Tasks to perform —
A - In the account of touring the waterfront with Pupello, rewrite the paragraph that begins "Now he picks up his head" in a shorter form that keeps its main facts.
B - Supply the next part of the account of touring the waterfront with Pupello, starting after its final line.

We enter the third plot of land, into which washes Sherman's Creek. It's not nearly as polished, as worked, as Swindler's Cove, and it's covered with phragmites. (This tall swamp grass, another invasive species, thrives in ecologically distressed areas all over the world.)

“Can't we start cutting this stuff down?” whines Pupello.

“Sure,” says Amy. Her role is the calm one.

“How do we get rid of it?” he demands. “If you cut 'em down, they'll just come back twice as strong, won't they?”

“The theory is that you need to dig a trench and have the saltwater infiltrate.”

He laughs. “Okay, let's do it!”

Looking at the ragged landscape in front of me, I muse that it's hard to know how much to alter, how much to keep.

“Yeah, well, there's a charm in decay,” Pupello allows.

Across the street from P.S. 5 and Sherman's Creek is a public housing project, the Dyckman Houses. “Were people in the projects consulted or brought into the planning process for the park?” I ask, as we get into the car.

“Yeah, sure…a little,” says Pupello, uncomfortably. How little is little? I don't press him. They'll benefit from the park, in any case.

As we drive north up Tenth Avenue, we pass a lively Hispanic supermarket with stalls in front, a Con Edison substation, a Manhattan Bible Church. All these separate establishments, which mean nothing to me except as visual filler, Pupello understands in a deeper, more political way. And he keeps up a running commentary: “Con Ed has lots of parcels of land up here that they don't know what to do with. Manhattan Bible Church owns a lot. See that road?” He points to an alleyway, strewn with garbage, which runs along the side of the 207th Street overpass. “We agreed to take care of the roads on both sides of that bridge. The guy next door who owns the scrap-metal plant put up a fence, which he shouldn't have, because it's a public thoroughfare, and now we can't get to it. We offered to buy out his business, but he was asking too much. It's remnants of the old industrial waterfront. My God, the chickens are back!” Pupello mutters this last to himself, and I see black, scrawny fowl pecking away on the road. You could view it as a colorful village folkway transported to the city, or as a bad omen that chaos has returned. From his facial expression, I suspect he is tending toward the latter.

Now he picks up his head and notices something across the street. This time he is furious as he drives into the offending area. Along the river's edge, on the northern side of the 207th Street overpass, is a large fenced-in lot, where some sort of carnival or pop concert has taken place. There's a big sign in front that says SUMMER FAIR. EVERY WEEKEND TO THE END OF JUNE, followed by a list of Latin bands. Inside, another sign says FUTURE HOME OF USED CAR LOT. The lot is festooned with overflowing
black trash bags, left from the weekend's events. But that isn't what bothers him.

“Those bastards! They fenced off the city street and paved it over! They're gonna be in big trouble. I'm writing a letter.”

Entries on where items appear —
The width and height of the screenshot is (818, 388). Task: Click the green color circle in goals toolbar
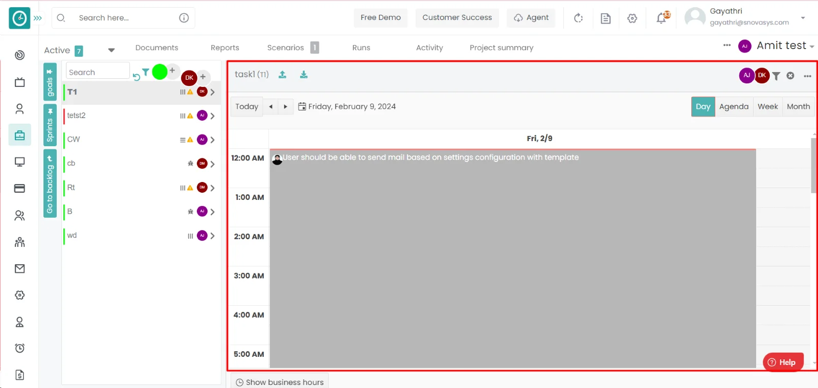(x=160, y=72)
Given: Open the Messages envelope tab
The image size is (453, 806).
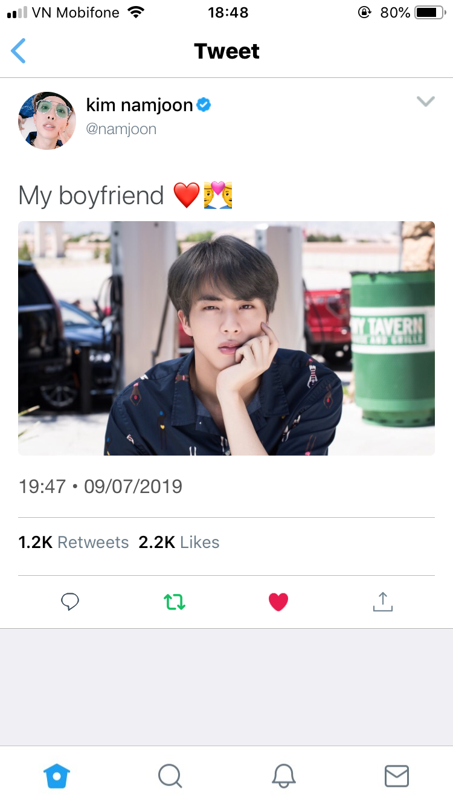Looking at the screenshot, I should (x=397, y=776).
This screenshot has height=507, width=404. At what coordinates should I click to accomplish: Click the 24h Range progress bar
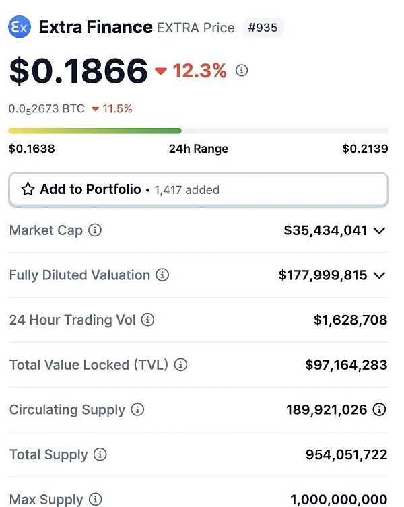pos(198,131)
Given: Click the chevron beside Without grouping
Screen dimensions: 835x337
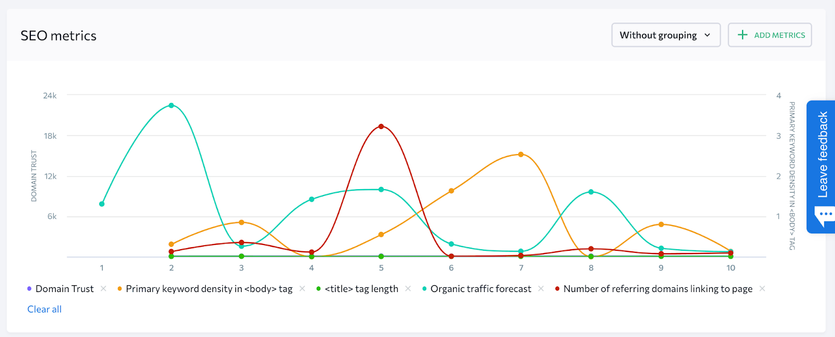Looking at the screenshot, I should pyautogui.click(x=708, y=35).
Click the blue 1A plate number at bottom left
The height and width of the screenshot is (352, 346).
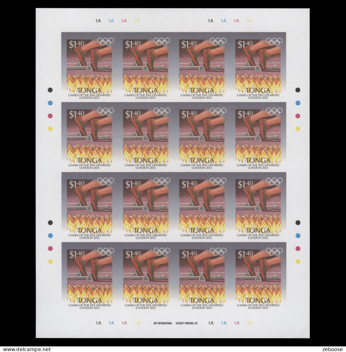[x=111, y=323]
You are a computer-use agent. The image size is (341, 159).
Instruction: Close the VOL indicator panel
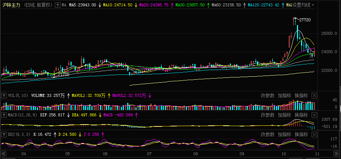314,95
...
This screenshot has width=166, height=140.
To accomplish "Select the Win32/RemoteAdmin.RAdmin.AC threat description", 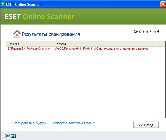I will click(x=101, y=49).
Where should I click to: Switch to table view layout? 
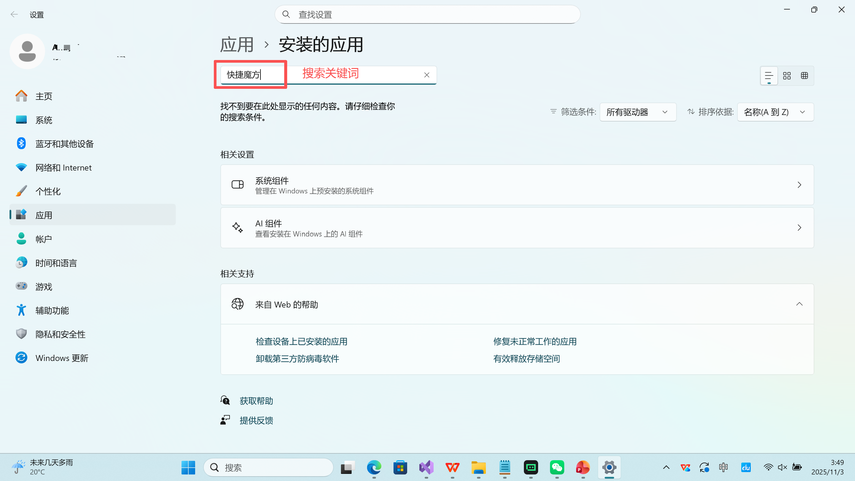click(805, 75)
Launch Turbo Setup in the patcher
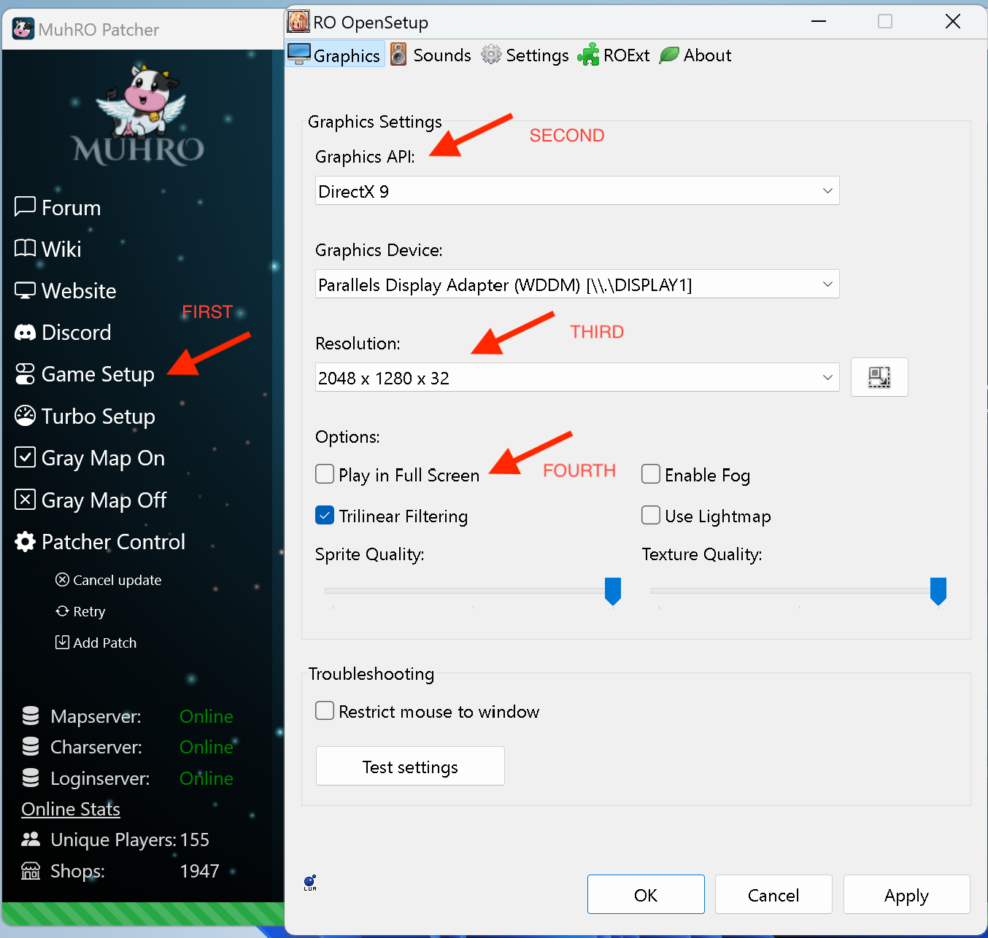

Expected answers —
A - Pupello notices something across the street and, furious, drives into it. It is a large fenced-in lot on the river's edge, on the northern side of the 207th Street overpass, where some sort of carnival or pop concert has taken place. A sign in front advertises a summer fair every weekend to the end of June, with a list of Latin bands. Another sign inside calls the lot the future home of a used car lot. Overflowing black trash bags from the weekend's events cover the lot, but that isn't what bothers him.

B -
He is hopping mad, fuming as he struts, hands on hips. Amy is taking photographs. “Did you get one with the ‘No Trespassing’ sign?” he asks. She nods. Now he catches the eye of a bearded longhair in a Grateful Dead T-shirt, standing by a motorcycle, in front of a factory building with the sign nyc transit authority 9th ave unit shop. The man looks like an aging Hell's Angels biker, but is in fact the manager of the mass transit repair shop. He seems to know Pupello, and is agreeing with him, nodding his head.

“See what they did?” demands Pupello.

“Not only that,” says the Deadhead. “They put asphalt over landfill, without any further support, which you ain't supposed to, and they put a Ferris wheel on top of
that.
The whole thing could have crashed with kids getting hurt. Then they brought in these king-sized trucks that could have easily put a hole in the pavement.”

“Bette brought the mayor here one time, to show Giuliani.”

“I remember. I got a real Bette Midler fan working for me. We have a signal we use for whenever she comes around, so he could hear it even if he's in the can—run out and see her.”

Now everything is Bette, Bette, Bette. Bette, and the asshole who owns the future used-car lot across the way. I'm staring at the elevated train tracks that run right by the factory, and at the factory sign's acronym: MABSTOA. I know it has something to do with mass transit workers, but it makes me think of “mastodon.” The manager, whose name is Lou Centi, invites us into his shop.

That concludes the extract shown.